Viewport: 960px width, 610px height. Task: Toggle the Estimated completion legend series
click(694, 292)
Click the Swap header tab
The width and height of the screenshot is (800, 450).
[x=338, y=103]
____________
Work request | Each line above must be output exactly as it stands.

Response for this exercise |
Viewport: 960px width, 610px height. Task: Toggle the Estimated completion legend series
click(694, 292)
Click the Swap header tab
The width and height of the screenshot is (800, 450).
[x=338, y=103]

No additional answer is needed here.